Intel Core 2 Duo 2.56GHz
4GB DDR2-800
NVIDIA GeForce 8400GS
640GB SATA HDD
Windows Vista Home Premium

It was my first PC using SATA hard drives, but the board also had an IDE port, so I was able to connect the hard drive out of the WinMe system directly in order to keep her files and re-install the few old games (she still uses an old DOS-based SOLITAIRE game that now uses DOSBox).

So for me, I stepped from Windows 3.1/DOS to Windows 95 to Windows 98, then skipped everything to hit Windows XP directly. Moved from there to Vista, then to 7, then used 8.1 for over a year at a job (and yes, I liked it too) before finally pioneering the Windows 10 upgrades in 2015.
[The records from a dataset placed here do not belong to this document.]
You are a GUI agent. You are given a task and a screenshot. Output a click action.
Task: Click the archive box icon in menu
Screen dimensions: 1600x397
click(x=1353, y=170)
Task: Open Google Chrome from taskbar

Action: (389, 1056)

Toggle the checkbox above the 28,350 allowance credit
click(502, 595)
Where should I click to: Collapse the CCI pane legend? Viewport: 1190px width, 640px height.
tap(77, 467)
And before anybody hates on me for using Vista, that Core2 system worked flawlessly until 2016, where outdated Google Chrome and IE web conflicts forced my hand and I changed out my mother's PC to something similar, but with a bit more oomph.

Intel Core 2 Quad 3.0GHz (Q9650)
8GB DDR3-1600 (the MB manual claims it only supports 4GB, but it obviously works because Windows is happy with all 8GB)
NVIDIA GeForce GT1030
240GB SanDisk SATA SSD (SATA2 speed limits reads to ~260MB/s)
1TB SATA HDD
Windows 10 Home 64-bit

Should last her many years from now. But anyway, the reason I haven't tried Windows Me or Windows 2000 on my older retro builds is literally because I don't have a copy of either. I only have 95, 98, XP, .... hell, I don't even have my DVD of Vista anymore - or at least I can't find it, because I'd love to have a retro gaming system in the Core2 series running Vista.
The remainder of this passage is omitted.